EXERCISE: Your task is to return the span of lines beginning at the one with "Task: Open the 坡跟站 station dropdown" and ending at the last line of the data, exactly as it stands.

DATASET RECORDS:
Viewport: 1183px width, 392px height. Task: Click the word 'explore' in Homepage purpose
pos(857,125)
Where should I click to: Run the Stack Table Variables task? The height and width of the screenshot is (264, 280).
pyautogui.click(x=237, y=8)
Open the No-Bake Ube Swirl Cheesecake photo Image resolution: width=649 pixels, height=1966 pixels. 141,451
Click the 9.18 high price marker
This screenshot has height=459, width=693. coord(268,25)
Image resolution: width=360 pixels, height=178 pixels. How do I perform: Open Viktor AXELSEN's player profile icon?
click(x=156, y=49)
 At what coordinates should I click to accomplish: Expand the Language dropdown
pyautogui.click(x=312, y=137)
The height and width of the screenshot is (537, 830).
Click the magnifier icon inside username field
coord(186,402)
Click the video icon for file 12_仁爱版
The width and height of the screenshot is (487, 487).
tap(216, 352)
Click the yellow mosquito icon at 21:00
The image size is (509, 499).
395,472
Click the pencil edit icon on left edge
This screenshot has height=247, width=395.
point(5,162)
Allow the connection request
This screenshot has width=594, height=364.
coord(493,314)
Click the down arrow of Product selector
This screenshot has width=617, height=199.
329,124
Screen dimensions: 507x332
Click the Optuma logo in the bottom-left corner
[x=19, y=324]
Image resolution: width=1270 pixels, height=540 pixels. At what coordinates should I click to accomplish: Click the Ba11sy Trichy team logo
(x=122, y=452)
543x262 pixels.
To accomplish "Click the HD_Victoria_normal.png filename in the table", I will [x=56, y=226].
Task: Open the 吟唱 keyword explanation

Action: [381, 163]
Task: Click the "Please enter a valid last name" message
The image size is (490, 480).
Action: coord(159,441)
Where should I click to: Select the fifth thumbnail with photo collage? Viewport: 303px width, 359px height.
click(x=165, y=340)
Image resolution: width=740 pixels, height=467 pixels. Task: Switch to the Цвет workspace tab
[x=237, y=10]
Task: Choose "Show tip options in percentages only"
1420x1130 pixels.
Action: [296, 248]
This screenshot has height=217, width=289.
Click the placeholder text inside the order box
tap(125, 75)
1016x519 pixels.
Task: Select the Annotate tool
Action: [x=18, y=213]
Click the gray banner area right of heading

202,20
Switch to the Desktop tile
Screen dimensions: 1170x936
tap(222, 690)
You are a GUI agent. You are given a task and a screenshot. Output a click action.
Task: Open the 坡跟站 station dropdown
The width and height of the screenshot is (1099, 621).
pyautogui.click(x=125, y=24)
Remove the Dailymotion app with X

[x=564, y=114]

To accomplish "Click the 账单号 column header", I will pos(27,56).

ANSWER FOR THIS EXERCISE:
Task: Open the 坡跟站 station dropdown
The width and height of the screenshot is (1099, 621).
pyautogui.click(x=125, y=24)
Remove the Dailymotion app with X

[x=564, y=114]

To accomplish "Click the 账单号 column header", I will pos(27,56).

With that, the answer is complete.